A simple RACI that survives busy seasons
Make the sustainability lead Accountable for the EPD program and roadmap. Keep EHS Responsible for plant data accuracy and on‑time uploads. Put procurement Responsible for supplier disclosures and verification letters. Name quality or product management as Consulted, since formulation or process changes ripple into LCAs. Sales and marketing are Informed so they can pursue specs the minute an EPD goes live.
Where the EPD platform plugs in
An automated EPD platform acts as the neutral hub. EHS uploads verified plant data once, procurement funnels supplier inputs, and sustainability monitors KPIs and PCR choices. The platform team then handles modeling, QA, and publication with the program operator preferred for the market, for example Smart EPD in the United States or IBU in Europe, while internal teams stay focused on production and growth.
Data hygiene that speeds every renewal
Pick one reference year per product family and document it in the workspace. Use the same naming convention for meters and materials across sites. Store supplier declarations with version and effective dates. This saves real time, full stop. It also reduces rework across sites becuase the same playbook repeats.
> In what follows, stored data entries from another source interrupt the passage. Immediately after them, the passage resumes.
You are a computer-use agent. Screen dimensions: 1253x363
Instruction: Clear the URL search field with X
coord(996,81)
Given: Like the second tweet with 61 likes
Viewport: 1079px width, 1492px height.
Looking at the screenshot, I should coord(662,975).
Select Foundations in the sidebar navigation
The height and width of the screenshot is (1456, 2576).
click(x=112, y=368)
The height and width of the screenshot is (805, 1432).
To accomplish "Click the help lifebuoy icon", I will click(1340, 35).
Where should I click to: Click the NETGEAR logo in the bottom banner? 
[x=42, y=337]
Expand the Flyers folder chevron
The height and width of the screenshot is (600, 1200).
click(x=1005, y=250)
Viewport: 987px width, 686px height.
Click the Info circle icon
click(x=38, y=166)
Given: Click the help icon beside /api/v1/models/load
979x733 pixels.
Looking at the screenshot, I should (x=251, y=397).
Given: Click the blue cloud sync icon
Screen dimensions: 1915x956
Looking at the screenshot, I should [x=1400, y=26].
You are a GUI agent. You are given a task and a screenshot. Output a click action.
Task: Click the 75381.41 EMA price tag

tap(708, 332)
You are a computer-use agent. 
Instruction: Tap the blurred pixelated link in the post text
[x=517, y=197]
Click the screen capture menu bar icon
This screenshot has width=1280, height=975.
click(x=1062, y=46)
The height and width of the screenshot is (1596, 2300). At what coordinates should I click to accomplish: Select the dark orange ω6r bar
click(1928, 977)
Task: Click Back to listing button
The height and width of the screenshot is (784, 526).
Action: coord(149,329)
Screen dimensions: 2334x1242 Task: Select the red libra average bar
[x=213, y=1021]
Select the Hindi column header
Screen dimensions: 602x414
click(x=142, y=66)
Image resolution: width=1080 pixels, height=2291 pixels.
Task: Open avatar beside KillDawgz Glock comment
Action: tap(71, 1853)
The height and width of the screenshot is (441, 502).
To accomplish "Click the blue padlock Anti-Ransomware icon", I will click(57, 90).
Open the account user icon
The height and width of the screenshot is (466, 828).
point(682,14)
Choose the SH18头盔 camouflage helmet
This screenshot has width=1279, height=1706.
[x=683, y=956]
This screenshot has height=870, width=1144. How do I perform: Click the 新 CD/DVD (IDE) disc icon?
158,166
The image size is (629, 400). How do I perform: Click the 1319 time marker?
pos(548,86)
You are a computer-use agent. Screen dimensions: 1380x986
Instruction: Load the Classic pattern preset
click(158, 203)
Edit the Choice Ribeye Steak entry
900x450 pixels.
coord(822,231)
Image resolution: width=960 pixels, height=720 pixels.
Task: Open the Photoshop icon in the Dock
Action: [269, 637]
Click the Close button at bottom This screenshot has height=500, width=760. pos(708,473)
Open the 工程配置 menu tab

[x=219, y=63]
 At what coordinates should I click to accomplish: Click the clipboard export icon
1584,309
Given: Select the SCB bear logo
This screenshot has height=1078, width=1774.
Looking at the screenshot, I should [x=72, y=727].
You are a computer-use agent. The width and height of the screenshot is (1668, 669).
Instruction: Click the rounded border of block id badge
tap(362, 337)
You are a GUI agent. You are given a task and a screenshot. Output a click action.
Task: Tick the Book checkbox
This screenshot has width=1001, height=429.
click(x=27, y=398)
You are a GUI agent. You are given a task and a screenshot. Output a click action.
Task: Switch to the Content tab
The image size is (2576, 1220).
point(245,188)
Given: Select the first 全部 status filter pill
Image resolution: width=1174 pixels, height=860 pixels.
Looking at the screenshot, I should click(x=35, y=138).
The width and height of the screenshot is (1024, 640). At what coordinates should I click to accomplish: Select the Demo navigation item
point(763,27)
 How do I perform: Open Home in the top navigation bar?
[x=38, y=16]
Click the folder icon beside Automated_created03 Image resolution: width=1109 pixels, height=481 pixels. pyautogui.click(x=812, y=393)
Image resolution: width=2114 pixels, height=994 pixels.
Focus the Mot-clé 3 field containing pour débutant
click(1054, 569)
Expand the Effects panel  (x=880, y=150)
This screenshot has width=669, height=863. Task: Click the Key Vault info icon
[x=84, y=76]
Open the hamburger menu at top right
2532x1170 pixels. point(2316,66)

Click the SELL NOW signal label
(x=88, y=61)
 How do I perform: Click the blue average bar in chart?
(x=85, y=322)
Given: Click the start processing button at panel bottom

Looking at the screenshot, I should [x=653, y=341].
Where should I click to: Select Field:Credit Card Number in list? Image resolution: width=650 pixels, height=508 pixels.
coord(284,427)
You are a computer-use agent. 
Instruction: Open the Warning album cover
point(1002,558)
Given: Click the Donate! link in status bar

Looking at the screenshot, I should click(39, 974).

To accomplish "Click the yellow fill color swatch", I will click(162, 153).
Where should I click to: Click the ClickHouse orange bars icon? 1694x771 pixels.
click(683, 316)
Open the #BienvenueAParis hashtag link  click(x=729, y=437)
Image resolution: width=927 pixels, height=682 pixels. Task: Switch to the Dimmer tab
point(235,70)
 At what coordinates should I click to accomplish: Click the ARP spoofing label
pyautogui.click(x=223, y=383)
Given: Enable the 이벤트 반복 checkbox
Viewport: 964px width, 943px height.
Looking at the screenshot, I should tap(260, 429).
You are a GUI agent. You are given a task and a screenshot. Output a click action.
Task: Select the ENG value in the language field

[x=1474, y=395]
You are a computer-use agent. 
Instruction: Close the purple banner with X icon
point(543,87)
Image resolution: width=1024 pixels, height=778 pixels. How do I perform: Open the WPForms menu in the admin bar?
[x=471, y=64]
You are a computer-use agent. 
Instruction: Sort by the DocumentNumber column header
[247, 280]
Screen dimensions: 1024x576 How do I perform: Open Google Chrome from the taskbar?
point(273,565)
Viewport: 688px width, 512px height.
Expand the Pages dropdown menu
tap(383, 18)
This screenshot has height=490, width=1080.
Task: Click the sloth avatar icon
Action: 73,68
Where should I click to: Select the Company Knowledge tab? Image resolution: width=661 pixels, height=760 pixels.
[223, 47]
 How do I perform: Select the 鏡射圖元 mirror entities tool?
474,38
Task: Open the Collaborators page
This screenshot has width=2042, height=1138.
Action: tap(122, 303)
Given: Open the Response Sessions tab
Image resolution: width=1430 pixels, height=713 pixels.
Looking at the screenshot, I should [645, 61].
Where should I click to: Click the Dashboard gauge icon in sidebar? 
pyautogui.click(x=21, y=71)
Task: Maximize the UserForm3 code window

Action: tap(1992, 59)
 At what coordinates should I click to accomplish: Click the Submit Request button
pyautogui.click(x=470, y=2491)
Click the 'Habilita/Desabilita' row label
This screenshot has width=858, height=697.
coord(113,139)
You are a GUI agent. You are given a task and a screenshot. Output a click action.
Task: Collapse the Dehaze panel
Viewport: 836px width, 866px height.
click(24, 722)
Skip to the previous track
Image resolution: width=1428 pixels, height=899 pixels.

Plan renewals without the scramble
Create a renewal runway that starts a year before expiry and includes three checkpoints. First, confirm PCR updates and operator requirements. Second, refresh the reference year datasets and any formulation shifts. Third, run a quick change log review with EHS, procurement, and sustainability so the LCA model reflects reality. A calm cadence beats a last‑minute rush every time.
Why this ownership model wins bids
Project teams increasingly prefer products with product‑specific EPDs, since they avoid conservative default assumptions that can weaken a proposal. Clear ownership makes EPD creation routine instead of exceptional, which means more of the catalog is ready when a spec drops. Choose partners and platforms that remove data wrangling from your busiest experts so the business can move faster without sacrificing credibility.
Frequently Asked Questions
Should EHS or the sustainability team be accountable for the EPD roadmap across multiple sites?
Make the sustainability or circularity lead Accountable for the roadmap because it spans targets, markets, and operators. Keep EHS Responsible for plant‑level data quality and on‑time uploads.
Which numeric thresholds justify EHS owning compliance data used in LCAs?
U.S. TRI reporting uses thresholds of 25,000 pounds for manufacturing or processing and 10,000 pounds for otherwise used chemicals, which EHS typically monitors already (EPA TRI, 2024).
How often should we plan EPD renewals?
Most programs work on a five‑year validity cycle, so start a structured refresh about 12 months before expiry to review PCR changes, update datasets, and rerun models (EPD International GPI, 2024).
Why is procurement essential to EPD success?
Supply chain emissions frequently dominate the footprint. Better supplier data raises LCA accuracy and can reduce embodied carbon, with supply chain impacts averaging more than 10x operational emissions in global analyses (CDP, 2024).